M: Und was würdest du gerne jungen Kendoka mitgeben?
S: Guckt euch ein bisschen an, was die Alten machen. Nicht zu viel, weil die so feste hauen. Aber die haben über viele Jahre trainiert und machen es weiter. Die haben alle ihre Geschichte. Das fand ich immer sehr faszinierend, dass man Kendo so lange machen kann. Und manchmal hat man so ein Erlebnis, wo man erst merkt, wie wichtig es einem ist. Es ist halt auch einfach eine schöne Gemeinschaft.
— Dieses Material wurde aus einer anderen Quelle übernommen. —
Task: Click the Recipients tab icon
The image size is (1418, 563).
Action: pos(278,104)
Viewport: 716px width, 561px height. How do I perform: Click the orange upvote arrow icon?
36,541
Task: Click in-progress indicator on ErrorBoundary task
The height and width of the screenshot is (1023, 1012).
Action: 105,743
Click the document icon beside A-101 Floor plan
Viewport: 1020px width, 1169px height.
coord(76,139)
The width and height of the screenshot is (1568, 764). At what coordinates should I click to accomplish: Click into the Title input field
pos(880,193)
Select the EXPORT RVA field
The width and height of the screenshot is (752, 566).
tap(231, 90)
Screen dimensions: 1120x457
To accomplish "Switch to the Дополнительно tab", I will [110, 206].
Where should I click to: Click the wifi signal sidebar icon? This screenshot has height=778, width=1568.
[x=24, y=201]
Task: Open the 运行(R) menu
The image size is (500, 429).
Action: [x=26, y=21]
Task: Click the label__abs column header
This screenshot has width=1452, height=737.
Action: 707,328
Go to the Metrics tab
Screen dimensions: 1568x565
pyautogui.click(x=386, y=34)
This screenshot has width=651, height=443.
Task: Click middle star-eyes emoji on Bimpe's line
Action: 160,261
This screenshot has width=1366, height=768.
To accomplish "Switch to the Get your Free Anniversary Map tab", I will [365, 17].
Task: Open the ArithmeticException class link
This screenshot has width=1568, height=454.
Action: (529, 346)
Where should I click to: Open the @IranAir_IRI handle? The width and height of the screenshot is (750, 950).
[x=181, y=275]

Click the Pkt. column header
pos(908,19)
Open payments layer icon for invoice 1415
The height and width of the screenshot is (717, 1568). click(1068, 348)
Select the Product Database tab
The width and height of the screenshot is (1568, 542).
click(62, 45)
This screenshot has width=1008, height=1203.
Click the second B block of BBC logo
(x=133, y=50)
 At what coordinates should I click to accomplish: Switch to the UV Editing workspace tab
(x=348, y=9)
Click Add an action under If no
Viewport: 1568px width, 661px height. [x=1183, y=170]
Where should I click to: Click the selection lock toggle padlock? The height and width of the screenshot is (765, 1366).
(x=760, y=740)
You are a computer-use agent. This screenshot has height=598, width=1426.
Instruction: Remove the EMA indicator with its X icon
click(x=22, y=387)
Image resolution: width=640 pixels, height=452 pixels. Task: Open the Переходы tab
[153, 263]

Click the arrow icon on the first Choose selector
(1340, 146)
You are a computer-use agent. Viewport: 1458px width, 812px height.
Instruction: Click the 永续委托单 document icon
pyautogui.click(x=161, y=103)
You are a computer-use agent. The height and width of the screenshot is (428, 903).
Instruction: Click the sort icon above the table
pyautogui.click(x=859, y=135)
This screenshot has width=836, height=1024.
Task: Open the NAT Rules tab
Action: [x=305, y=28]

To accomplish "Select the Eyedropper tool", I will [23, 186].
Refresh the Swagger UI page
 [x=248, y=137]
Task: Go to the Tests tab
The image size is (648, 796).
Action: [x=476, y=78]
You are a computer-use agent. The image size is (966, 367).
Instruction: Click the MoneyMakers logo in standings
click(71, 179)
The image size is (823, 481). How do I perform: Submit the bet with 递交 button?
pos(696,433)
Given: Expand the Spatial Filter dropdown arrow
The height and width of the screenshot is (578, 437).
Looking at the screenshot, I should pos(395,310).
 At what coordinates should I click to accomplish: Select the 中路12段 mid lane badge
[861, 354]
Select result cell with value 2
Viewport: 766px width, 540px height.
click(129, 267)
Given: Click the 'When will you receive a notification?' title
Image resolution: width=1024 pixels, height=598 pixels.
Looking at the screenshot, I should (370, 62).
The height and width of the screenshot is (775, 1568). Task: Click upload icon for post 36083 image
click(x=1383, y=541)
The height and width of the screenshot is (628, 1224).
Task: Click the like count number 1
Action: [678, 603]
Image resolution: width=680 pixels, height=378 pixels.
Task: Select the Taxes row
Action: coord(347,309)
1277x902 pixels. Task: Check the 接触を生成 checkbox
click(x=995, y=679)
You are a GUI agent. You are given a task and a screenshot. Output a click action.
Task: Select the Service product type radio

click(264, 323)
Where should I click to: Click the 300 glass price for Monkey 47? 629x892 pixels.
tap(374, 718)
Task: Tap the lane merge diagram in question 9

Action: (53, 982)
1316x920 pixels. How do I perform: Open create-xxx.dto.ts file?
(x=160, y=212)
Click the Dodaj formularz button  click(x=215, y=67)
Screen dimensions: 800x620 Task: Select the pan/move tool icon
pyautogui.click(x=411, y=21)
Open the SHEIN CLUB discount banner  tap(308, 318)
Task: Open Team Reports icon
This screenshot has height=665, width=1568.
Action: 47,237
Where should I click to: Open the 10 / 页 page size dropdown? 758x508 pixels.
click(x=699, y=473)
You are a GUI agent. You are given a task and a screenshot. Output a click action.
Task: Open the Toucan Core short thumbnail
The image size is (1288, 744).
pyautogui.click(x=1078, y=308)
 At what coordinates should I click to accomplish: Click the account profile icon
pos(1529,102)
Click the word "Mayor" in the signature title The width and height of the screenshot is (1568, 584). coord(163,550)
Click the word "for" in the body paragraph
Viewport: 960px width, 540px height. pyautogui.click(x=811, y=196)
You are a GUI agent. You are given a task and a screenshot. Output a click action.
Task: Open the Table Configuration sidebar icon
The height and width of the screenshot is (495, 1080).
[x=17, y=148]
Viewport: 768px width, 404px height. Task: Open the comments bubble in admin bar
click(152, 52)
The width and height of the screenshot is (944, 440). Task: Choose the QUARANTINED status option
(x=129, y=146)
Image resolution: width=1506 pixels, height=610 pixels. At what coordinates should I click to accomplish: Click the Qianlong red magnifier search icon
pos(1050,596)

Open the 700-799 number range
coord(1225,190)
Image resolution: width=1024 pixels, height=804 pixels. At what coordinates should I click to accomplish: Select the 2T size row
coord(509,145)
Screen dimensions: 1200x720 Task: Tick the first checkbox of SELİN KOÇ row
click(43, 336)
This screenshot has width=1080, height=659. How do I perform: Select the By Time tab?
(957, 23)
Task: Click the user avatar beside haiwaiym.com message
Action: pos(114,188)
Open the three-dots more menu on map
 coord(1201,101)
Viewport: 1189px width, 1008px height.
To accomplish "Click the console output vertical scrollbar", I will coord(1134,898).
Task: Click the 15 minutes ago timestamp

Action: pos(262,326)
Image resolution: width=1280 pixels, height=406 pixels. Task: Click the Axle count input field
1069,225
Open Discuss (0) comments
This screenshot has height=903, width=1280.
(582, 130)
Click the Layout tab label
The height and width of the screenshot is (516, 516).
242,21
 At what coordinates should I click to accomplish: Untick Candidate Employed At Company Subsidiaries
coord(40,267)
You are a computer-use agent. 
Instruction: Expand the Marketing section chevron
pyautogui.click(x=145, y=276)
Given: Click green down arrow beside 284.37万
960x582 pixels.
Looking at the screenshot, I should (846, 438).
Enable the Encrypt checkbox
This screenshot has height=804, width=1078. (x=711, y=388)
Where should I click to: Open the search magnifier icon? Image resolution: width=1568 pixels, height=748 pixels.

Als ich 1998 mal nach Taiwan geflogen bin und vorher den Verband angefragt hatte, ob ich da trainieren könne, wurde ich vom Flughafen abgeholt, zur Halle gebracht und bekam direkt zwei Flaggen in die Hand gedrückt. Man ist sofort willkommen, wenn man ins Dojo kommt. Man ist immer ein bisschen zuhause, wenn man in die Halle kommt. Egal, wo das ist. Auch in der hintersten Provinz. Die Leute machen vielleicht nicht das beste Kendo, sind aber alle nette Menschen.
M: Okay! Möchtest du sonst noch etwas loswerden?
S: Eventuell sollte sich der NWKV überlegen, ein paar Ehrungen auszusprechen. Da gibt es schon einige Personen, die sich sehr um den Verband verdient gemacht haben. Und natürlich ist es ganz wichtig, die Stafette weiterzugeben und die Jugend zu motivieren!
M: Vielen Dank für das Interview!
S: Dankeschön!
Anmerkung: Das Interview fand vor Sigruns Wahl zur Vorsitzenden des NWKV und der EKC 2022 in Frankfurt a. M. statt.